TEACH : TAKE HAND, TOUCH HEART, OPEN MIND

Rabu, 26 Oktober 2011

GURU PAHLAWAN TANPA TANDA JASA 2

guru, pahlawan tanpa tanda jasa, adalah … (2)

Terpujilah wahai engkau ibu bapak guru
Namamu akan selalu hidup dalam sanubariku
Semua baktimu akan kuukir di dalam hatiku
Sebagai prasasti terima kasihku
Tuk pengabdianmu

Merujuk kalimat “Terpujilah wahai engkau ibu bapak guru pada bait diatas, guru, pahlawan tanpa tanda jasa, adalah pribadi yang terpuji, buah dari konsistensi dan komitmen … .

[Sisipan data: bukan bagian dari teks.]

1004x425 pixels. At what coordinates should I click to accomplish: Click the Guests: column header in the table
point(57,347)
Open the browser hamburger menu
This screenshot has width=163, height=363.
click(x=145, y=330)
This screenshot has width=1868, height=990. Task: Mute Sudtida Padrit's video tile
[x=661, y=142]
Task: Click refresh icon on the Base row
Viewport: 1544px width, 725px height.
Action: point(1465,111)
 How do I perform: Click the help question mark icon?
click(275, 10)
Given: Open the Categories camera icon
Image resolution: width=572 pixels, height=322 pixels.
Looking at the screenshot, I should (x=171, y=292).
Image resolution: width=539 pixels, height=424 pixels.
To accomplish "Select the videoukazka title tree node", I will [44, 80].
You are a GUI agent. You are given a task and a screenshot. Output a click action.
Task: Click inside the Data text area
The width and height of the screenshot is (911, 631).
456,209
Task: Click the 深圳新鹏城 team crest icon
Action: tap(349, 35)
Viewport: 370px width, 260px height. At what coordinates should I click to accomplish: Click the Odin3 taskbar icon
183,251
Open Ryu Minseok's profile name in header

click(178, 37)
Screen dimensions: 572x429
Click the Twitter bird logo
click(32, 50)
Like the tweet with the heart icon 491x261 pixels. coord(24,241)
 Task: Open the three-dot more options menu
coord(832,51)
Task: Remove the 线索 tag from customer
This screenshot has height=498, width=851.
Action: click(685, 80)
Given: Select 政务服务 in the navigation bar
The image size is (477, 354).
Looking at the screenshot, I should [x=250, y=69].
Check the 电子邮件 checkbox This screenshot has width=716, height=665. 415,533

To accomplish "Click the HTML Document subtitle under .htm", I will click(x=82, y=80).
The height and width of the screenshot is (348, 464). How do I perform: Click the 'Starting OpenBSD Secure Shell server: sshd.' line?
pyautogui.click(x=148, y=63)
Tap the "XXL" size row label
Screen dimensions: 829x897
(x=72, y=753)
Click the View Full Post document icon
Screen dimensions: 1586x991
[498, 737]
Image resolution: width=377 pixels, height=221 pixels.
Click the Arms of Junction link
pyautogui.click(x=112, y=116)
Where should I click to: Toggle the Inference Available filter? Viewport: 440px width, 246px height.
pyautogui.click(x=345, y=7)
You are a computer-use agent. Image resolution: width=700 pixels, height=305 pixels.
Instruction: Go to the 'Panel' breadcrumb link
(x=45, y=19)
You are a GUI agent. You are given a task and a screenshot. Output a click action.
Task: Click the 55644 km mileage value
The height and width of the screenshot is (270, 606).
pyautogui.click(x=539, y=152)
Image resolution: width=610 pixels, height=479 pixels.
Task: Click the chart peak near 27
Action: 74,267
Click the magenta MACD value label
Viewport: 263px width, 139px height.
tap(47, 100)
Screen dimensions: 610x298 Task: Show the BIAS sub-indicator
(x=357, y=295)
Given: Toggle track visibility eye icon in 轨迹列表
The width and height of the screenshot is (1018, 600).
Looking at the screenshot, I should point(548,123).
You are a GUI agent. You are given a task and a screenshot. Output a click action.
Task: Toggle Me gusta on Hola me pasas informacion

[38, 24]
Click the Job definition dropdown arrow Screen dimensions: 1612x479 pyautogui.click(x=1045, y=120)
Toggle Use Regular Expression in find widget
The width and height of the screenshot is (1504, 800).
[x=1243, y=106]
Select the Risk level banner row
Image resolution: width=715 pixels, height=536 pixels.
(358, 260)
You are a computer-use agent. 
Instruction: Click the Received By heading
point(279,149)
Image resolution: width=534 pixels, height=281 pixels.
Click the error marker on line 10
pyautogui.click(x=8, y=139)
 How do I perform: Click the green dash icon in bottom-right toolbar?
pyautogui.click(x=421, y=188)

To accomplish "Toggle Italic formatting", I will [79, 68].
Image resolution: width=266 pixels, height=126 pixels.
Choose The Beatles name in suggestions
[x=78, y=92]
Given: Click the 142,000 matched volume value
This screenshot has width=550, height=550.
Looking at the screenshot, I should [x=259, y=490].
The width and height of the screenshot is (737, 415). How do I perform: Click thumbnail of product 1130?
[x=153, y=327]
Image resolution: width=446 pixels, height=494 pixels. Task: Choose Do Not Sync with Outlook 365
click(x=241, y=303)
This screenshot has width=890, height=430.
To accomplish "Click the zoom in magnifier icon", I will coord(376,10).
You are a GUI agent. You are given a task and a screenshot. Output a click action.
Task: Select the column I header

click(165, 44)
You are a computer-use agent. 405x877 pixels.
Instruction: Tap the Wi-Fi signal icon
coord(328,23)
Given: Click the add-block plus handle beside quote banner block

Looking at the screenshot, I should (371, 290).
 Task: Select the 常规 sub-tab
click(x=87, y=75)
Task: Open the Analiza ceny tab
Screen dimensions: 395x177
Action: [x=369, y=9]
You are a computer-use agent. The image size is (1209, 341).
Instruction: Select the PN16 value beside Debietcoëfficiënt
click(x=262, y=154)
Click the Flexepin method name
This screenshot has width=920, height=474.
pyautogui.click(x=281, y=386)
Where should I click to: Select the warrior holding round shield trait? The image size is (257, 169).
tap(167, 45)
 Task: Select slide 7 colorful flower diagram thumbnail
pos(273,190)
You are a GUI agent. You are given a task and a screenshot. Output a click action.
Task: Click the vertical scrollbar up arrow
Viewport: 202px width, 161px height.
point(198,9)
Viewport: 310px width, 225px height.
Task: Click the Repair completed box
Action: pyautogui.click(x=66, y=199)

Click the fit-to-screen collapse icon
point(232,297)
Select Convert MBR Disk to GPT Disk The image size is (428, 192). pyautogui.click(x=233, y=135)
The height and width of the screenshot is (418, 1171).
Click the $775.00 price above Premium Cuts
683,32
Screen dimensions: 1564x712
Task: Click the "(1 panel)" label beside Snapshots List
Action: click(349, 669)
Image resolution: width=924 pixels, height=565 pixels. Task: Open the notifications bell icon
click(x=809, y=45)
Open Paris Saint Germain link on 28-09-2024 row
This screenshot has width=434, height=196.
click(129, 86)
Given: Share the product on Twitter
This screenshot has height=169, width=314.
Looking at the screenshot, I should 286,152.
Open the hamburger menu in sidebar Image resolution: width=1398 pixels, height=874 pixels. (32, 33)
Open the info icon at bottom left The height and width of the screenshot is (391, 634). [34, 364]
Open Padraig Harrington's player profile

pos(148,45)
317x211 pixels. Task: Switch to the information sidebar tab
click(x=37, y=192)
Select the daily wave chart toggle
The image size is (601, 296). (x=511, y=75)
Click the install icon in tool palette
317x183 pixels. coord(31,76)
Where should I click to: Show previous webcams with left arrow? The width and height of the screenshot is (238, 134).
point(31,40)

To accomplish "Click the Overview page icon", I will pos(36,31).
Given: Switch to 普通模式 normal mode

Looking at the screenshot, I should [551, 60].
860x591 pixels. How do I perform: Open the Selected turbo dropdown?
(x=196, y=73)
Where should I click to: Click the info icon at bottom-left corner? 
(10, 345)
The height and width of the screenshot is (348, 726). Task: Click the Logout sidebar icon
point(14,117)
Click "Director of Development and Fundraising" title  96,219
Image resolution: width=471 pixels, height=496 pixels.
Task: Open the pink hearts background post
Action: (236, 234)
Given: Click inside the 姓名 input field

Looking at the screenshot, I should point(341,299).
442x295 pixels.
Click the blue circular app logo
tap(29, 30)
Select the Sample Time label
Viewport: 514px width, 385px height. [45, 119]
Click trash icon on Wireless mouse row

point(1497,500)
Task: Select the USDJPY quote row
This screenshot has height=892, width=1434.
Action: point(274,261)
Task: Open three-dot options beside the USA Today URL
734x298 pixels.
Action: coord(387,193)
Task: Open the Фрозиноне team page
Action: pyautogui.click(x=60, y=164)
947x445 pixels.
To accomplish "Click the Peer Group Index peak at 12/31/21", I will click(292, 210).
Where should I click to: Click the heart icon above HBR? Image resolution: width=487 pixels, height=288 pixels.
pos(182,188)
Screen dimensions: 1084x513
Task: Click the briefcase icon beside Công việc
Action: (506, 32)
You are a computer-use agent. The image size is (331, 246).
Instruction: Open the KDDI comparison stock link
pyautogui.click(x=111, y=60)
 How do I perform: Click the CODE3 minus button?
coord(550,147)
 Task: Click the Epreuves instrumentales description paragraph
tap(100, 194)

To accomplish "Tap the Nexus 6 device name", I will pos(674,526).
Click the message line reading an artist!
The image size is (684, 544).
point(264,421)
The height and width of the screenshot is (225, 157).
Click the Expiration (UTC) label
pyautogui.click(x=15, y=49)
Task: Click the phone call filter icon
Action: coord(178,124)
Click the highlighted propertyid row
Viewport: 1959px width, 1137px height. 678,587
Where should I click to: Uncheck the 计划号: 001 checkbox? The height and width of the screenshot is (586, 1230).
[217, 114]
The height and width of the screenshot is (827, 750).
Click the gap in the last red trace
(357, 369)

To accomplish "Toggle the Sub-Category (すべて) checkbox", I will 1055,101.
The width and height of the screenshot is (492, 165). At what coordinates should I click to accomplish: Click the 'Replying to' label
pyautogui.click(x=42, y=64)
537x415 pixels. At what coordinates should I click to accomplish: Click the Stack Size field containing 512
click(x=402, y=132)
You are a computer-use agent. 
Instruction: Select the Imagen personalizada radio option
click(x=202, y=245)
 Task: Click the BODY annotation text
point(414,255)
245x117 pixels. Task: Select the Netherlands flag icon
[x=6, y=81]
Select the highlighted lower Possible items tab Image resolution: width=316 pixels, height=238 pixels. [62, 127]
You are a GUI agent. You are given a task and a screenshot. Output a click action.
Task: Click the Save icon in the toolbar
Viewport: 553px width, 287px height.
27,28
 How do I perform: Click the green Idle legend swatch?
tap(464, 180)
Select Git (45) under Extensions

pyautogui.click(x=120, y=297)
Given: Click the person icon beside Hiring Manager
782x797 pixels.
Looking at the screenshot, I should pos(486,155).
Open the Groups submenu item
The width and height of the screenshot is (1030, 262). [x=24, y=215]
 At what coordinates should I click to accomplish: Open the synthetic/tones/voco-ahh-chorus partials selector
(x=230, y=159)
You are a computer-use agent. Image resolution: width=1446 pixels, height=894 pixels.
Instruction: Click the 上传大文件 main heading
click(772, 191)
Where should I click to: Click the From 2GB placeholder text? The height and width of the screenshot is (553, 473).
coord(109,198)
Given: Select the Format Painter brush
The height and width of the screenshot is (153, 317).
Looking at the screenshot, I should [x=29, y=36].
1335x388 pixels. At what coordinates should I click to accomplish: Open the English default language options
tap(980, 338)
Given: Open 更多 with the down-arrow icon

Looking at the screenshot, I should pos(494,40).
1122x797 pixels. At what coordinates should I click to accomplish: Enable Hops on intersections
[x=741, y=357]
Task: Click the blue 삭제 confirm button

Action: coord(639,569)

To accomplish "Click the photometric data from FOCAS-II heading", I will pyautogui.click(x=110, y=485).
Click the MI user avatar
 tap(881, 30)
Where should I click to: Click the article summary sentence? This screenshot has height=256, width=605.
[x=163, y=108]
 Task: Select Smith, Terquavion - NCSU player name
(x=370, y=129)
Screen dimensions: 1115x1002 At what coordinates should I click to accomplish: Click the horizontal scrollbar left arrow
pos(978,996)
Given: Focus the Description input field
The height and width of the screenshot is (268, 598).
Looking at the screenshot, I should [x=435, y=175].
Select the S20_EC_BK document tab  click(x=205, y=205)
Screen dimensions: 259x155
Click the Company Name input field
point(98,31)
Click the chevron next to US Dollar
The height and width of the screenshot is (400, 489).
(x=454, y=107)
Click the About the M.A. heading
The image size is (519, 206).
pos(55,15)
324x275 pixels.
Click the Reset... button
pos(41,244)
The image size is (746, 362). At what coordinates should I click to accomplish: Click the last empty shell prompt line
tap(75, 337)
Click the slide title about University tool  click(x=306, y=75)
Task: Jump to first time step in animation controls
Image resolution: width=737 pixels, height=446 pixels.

Sugih tanpa bandha dan Weweh tanpa kelangan
Seorang guru selalu merasa 'kaya' dan tidak merasa 'miskin', meskipun secara manusiawi ia adalah manusia sebagai makhluk materialistis/keduniawian. ‘Kaya’ baginya tidak dinilai dari kekayaan materi, tetapi dari kekayaan hati, kekayaan ilmu. Bahkan kekayaan ilmu seorang guru adalah sugih tanpa handarbeni, kaya tanpa memiliki, karena ilmunya itu bukan untuk dirinya sendiri, tapi diperuntukkan bagi anak didiknya dalam menunaikan profesi keguruannya, dalam mendidik dan membelajarkan. Ia tidak harus menjaga ‘harta’nya, sebaliknya ‘harta’nya yang akan menjaganya. Ia tidak pernah merasa kehilangan atau berkurang ‘harta’nya, sebaliknya semakin ‘harta’nya diberikan kepada anak didiknya, semakin bertambah dan berkembang ‘harta’ tersebut dalam memberi manfaat bagi anak didiknya. Karena sekalipun memberikan ilmu pada anak didiknya, ilmu itu tidak akan hilang atau susut dari benaknya. Bahkan bertambah karena interaksi belajar dengan anak didiknya. Ia akan selalu member dan menerima.
‘Harta’nya adalah saham, modal, investasi, tabungan, deposito yang memberi manfaat langsung pada masa kekinian dan masa depannya, bagi dirinya sendiri juga bagi anak didiknya. ‘Harta’ yang akan memberi ketentraman hati dan pikiran. Yang akan menjadikannya sebagai orang yang sabar, ikhlas, tenang dalam menghadapi segala persoalan dan senantiasa bersyukur.


Digdaya tanpa aji
Manusia dikatakan digdaya apabila manusia tahan banting, pukulan, bacokan, dsb. Manusia dikatakan digdaya apabila memiliki kesaktian hasil dari melaksanakan 'laku' tertentu. Kesaktian digunakan manusia untuk membela diri atau menyerang apabila terjadi gangguan, ancaman, bahaya, serangan dari luar.
Seorang guru, walaupun tidak tahan bacokan, tidak memiliki kesaktian, tidak memiliki jimat/aji-aji, ia memiliki sifat dan perilaku yang baik, sehingga niscaya terhindar dari gangguan, ancaman, bahaya, serangan dari luar. Hidup bagi dirinya aman dan damai dan bagi orang lain member keamanan dan kedamaian. Tanpa ‘nglakoni’ dan jimat/aji-aji pun seorang guru sudah digdaya.


Nglurug tanpa bala
Seorang guru harus maju ‘perang’, dengan ‘peralatan perang’, sendiri tanpa 'pasukan'. Ia tidak harus sebagai kesatria atau pahlawan, ia hanya berketetapan hati “saya guru, saya harus ke sekolah”. Sekolah adalah medan perang sekaligus ladang amal dan medan jihadnya. Ia berangkat sendiri, membawa seperangkat buku, ilmu dan wawasan dalam otaknya sebagai ‘peralatan perang’ untuk menaklukkan lawan-lawannya, yaitu para anak didik yang siap ditaklukkan, yang menunggu dengan penasaran dan rasa ingin tahu, ilmu baru apa yang akan mereka terima dari sang guru. Bahkan, pada suatu ketika kemanapun seorang guru pergi, ia akan ketemu bekas-bekas anak didiknya. Mereka dimana-mana. Ia tidak akan pernah merasa sendirian, tanpa bala.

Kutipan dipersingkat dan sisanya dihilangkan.